- Exercise objective:
Using the passage below on car buyers and the Internet, mark each statement yes or no and quote the words that decide it. 1. The McKinsey study interviewed about 4,500 car buyers. 2. Ten years ago, the average buyer visited three dealerships. 3. Today's buyers spend more time on the showroom floor.

- Document segment:
You’d be hard-pressed to name a business segment that’s unaffected by the Internet in some way, including auto dealerships. Thanks to the Internet, today’s car buyers are far more informed when they walk through your doors than they once were.

For example, potential customers often already know which vehicles are available on your lot, including their features, prices, and sometimes even your dealership’s costs. Borrowing from the slogan of a major automobile manufacturer, “This is not your father’s car-buying experience.”

Fewer dealership visits

Before the Internet hit the mainstream, most car buyers would spend weeks visiting multiple dealerships, looking at vehicles and comparing prices before making a decision. Today, most buyers do this legwork online and spend less time on the showroom floor.

A recent study by management consultants McKinsey & Company, which interviewed approximately 4,500 car buyers, found that the average buyer now visits only 1.6 dealerships, compared to five dealerships 10 years ago. (See more study findings in the sidebar “The changing car buyer.”)

A senior partner at McKinsey calls this shift “the most dramatic change we’ve seen in the auto industry and how people buy cars in the last 50 years.” Because buyers have access to more information online, they don’t need to visit as many dealers.

- Extracted data:
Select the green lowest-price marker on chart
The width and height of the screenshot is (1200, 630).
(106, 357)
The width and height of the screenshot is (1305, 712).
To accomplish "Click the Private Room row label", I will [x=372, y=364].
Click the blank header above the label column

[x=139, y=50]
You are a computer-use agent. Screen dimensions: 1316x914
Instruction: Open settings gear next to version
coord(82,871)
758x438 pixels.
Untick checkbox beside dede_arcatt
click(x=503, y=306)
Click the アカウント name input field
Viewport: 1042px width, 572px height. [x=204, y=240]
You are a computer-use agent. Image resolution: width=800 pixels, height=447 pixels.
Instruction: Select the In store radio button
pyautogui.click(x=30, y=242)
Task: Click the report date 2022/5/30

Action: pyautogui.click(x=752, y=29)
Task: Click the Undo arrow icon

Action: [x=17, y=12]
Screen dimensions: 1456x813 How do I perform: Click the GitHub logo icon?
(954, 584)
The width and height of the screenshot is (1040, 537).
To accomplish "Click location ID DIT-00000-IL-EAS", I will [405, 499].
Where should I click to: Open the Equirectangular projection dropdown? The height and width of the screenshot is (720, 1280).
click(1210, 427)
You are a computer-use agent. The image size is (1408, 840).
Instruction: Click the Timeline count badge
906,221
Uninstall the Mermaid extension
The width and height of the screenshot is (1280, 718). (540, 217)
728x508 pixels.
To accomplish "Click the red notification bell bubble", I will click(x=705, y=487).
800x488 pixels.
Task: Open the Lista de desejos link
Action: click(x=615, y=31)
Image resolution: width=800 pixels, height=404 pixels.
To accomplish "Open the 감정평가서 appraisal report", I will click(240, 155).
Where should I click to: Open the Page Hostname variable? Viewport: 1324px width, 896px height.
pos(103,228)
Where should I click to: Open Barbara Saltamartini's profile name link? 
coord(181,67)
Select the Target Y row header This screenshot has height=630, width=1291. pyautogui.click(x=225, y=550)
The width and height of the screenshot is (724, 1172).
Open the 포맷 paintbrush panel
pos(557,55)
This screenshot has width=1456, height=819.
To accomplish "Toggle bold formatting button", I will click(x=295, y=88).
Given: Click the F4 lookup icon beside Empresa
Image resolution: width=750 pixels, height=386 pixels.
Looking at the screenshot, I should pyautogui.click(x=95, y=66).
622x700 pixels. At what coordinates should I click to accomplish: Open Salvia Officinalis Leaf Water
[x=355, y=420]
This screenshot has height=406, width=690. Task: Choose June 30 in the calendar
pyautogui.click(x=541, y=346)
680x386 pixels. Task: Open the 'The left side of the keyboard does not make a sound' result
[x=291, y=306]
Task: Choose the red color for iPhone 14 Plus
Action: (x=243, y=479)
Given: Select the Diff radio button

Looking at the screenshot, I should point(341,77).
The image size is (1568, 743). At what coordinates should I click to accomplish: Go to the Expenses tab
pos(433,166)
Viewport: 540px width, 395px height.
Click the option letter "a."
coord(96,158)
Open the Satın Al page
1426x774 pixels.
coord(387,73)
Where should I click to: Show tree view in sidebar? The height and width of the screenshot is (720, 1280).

- Result of the exercise:
1. Yes: "which interviewed approximately 4,500 car buyers"
2. No: "compared to five dealerships 10 years ago"
3. No: "spend less time on the showroom floor"